SELECTED TEXT
————————

Logical concepts are those which are the result of
thinking, whose definite meaning has been brought clearly
into consciousness so that a definition could be framed.
A child has some notion of the meaning of tree, or
man, or chemist, and therefore possesses a concept
of some kind, but the exact meaning, the particular
qualities necessary, are usually lacking, and so it
could not be called a logical concept. Explicit
judgments are those which contain within themselves
the reasons for the inference. They, too, are
the result of thinking. One may say that “cheating
is wrong,” or that “water will not rise
above its source level,” or that “cleanliness
is necessary to health,” or that “this
is a Rembrandt” as a matter of experience,
habit, but without any reflection and with no reasons
for such judgment. If, on the other hand, the
problems to which these judgments are answers had
been a matter of thinking, the reasons or the ground
for such judgment would have become conscious and
the judgment then become explicit. It must be
evident that in any problems dealing with laws and
principles the mental states involved must be definite,
clear cut, logically sound, and their implications
thoroughly appreciated and understood.
The second element in the technique
necessary in reasoning is the use of either the inductive
or the deductive method in the process. Induction
requires a problem, search for facts with
which to solve it, comparison and analysis of those
facts, abstraction of the essential likenesses, and
conclusion. Deduction requires a problem,
the analysis of the situation and abstraction of its
essential elements, search for generals under which
to classify it, comparison of it with each general
found, and conclusion. It is unfortunate that
in the discussions of induction and deduction the
differences have been so emphasized that they have
been regarded as different processes, whereas the likenesses
far outweigh the differences. An examination
of the requirements of each as stated above shows
that the process in the two is the same. Not only
do both involve reasoning and therefore require the
major steps of analysis and abstraction present in
all thinking, but both also involve search and comparison.
Both, of course, involve the same kind of mental states.
At times it is very difficult to distinguish between
them. Although for practical purposes it is necessary,
sometimes, to stress the differences, the inherent
similarity should not be lost sight of.

————————

[Position data for words and items]
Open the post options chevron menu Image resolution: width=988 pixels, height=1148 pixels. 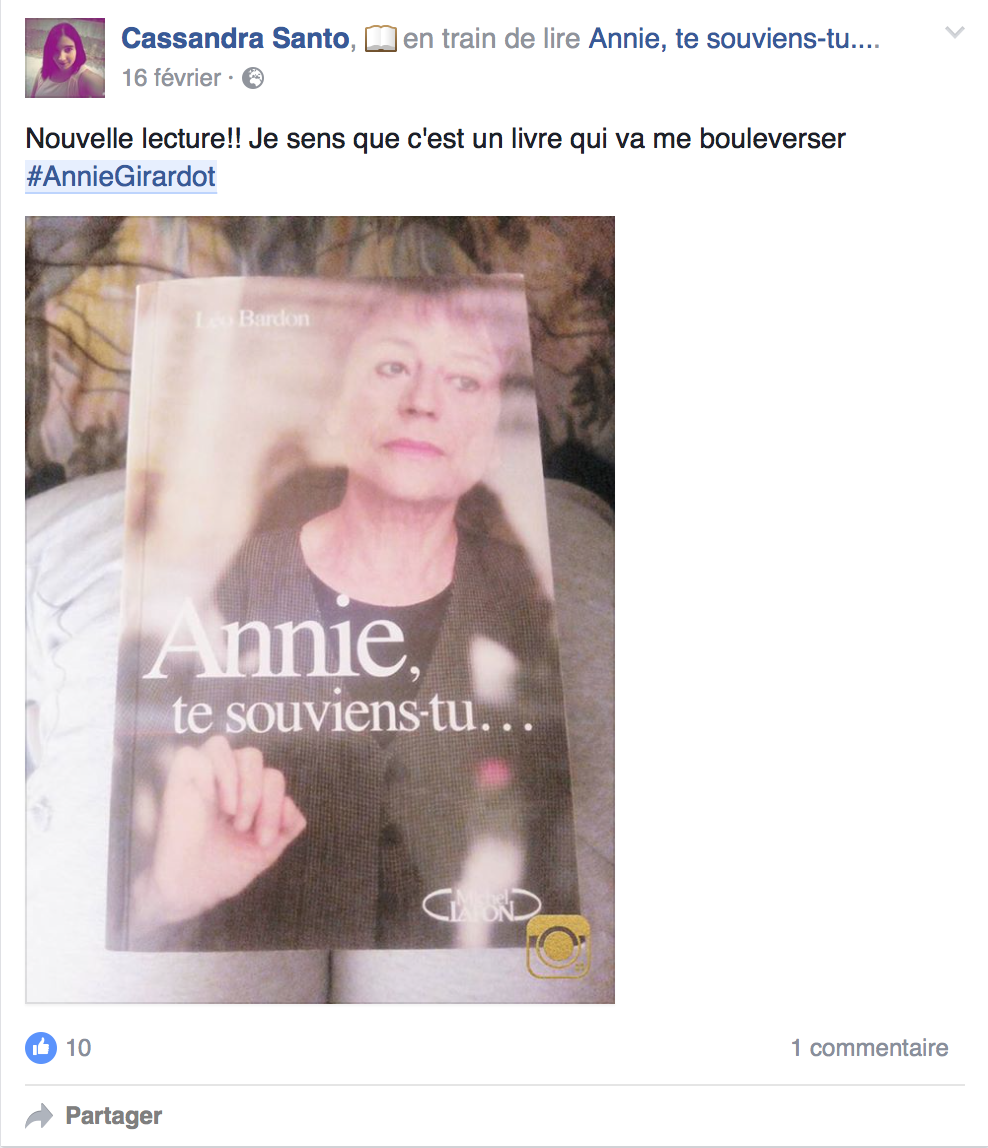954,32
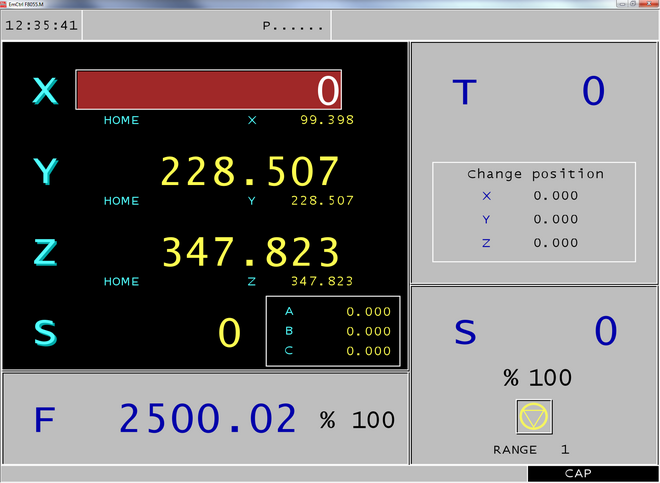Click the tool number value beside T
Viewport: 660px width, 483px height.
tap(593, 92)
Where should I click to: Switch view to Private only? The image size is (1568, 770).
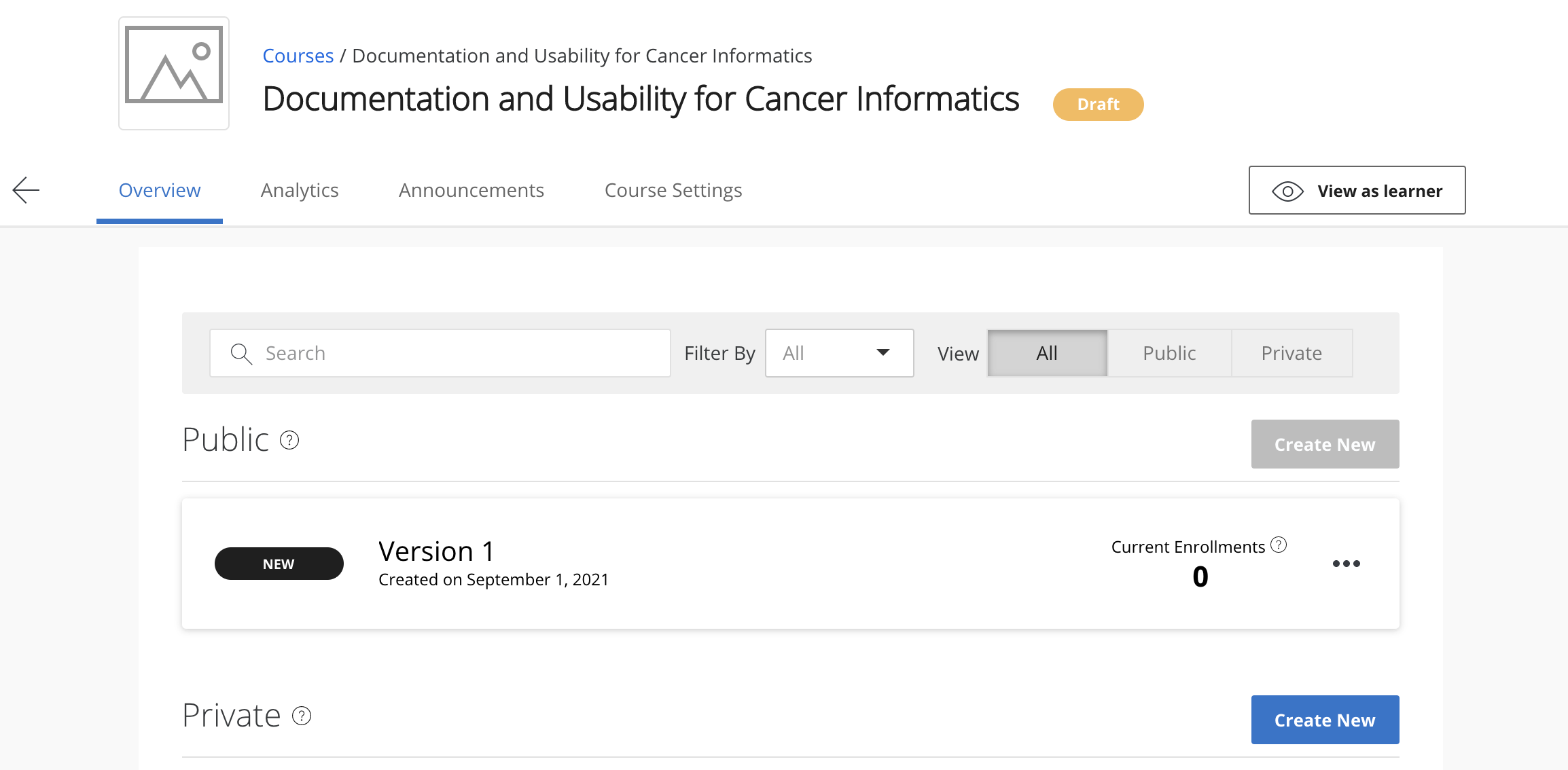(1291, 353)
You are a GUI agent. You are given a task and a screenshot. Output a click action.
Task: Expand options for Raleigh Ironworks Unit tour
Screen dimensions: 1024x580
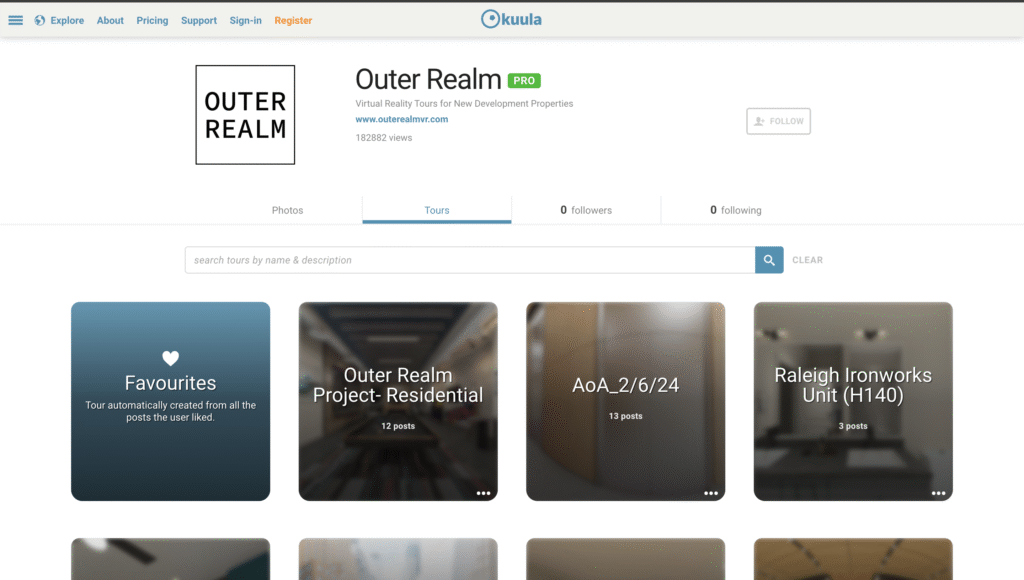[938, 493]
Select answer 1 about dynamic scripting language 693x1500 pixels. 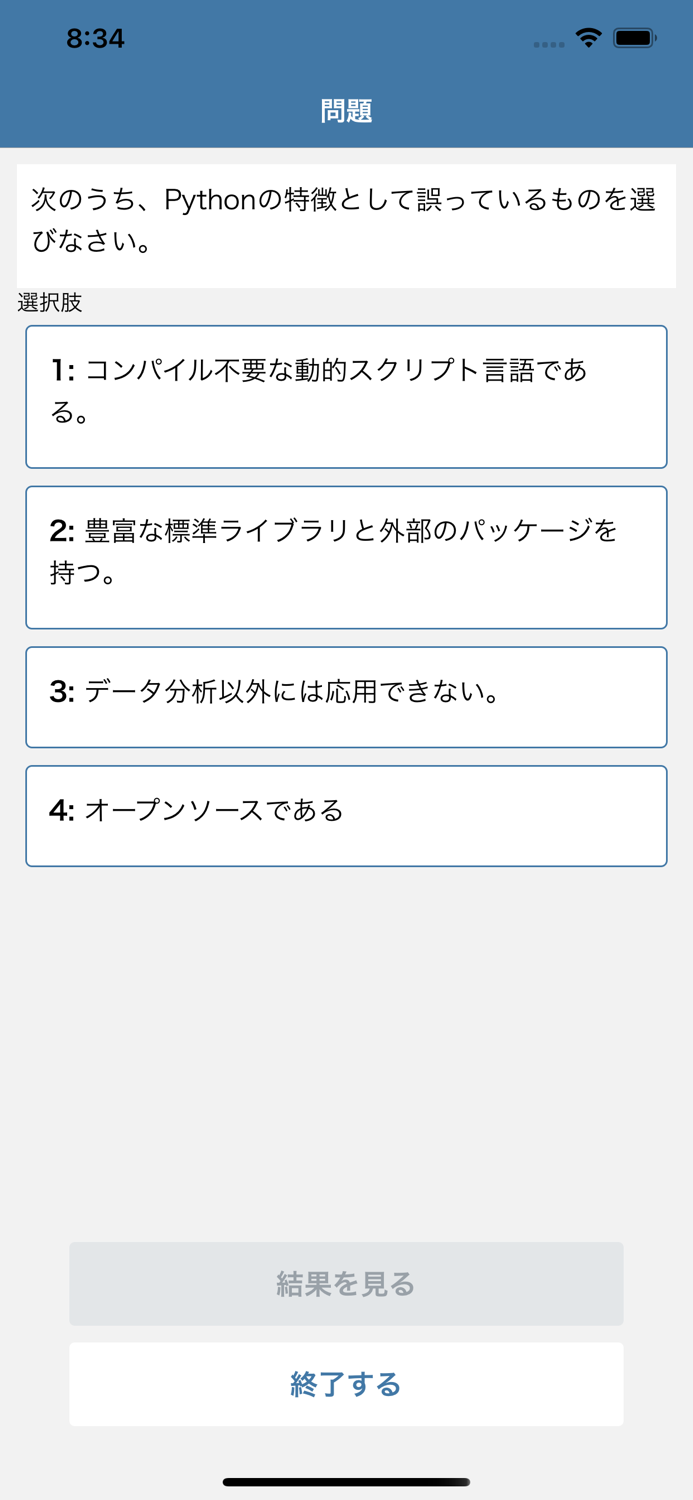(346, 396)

————————

SHORT EXERCISE 1
Transcribe the passage on reasoning, starting with "Both, of course, involve" and going on through "lost sight of.".
SHORT EXERCISE 2
Write the next part of the passage on reasoning, picking up after its last sentence.
The listing isn't needed for anything here.

EXERCISE ANSWER 1
Both, of course, involve the same kind of mental states.
At times it is very difficult to distinguish between
them. Although for practical purposes it is necessary,
sometimes, to stress the differences, the inherent
similarity should not be lost sight of.

EXERCISE ANSWER 2
The differences between these two
methods of reasoning are, first, in the locus of the
problem; second, in the order of the steps of the
process; third, in the relative proportion of particulars
and generals used; fourth, in the devices used, (1)
In induction the problem is concerned with a general.
In some situation a concept, law, or principle has
proven inadequate as a response. The question
is then raised as to what is wrong with it and the
inductive process is instigated. The problem
is solved when the principle or concept is perfected
or enlarged in other words, is made adequate.
In deduction the problem is concerned with the individual
situation. Some problem is raised by a particular
fact or experience and is answered when it is placed
under the law or concept to which it belongs.
Deduction is, practically the classification of particulars.
(2) The order of steps is different. In induction,
because present knowledge falls short, the major step
of analysis necessary to abstraction of the essential
is impossible, and therefore the search for new facts
must come first, whereas in deduction, the analysis
of the particular situation results in a search for
generals and a classification of the situation in question.
(3) In induction many particular facts may be necessary
before one concept or principle is made adequate,
while in deduction many concepts or principles may
be examined before one particular is classified. (4)
In induction the hypothesis is used as a device to
make clear the possible goal; in deduction the syllogism
is used as a device to make clear the conclusion which
has been reached, to throw into relief the classification
and the result coming from it.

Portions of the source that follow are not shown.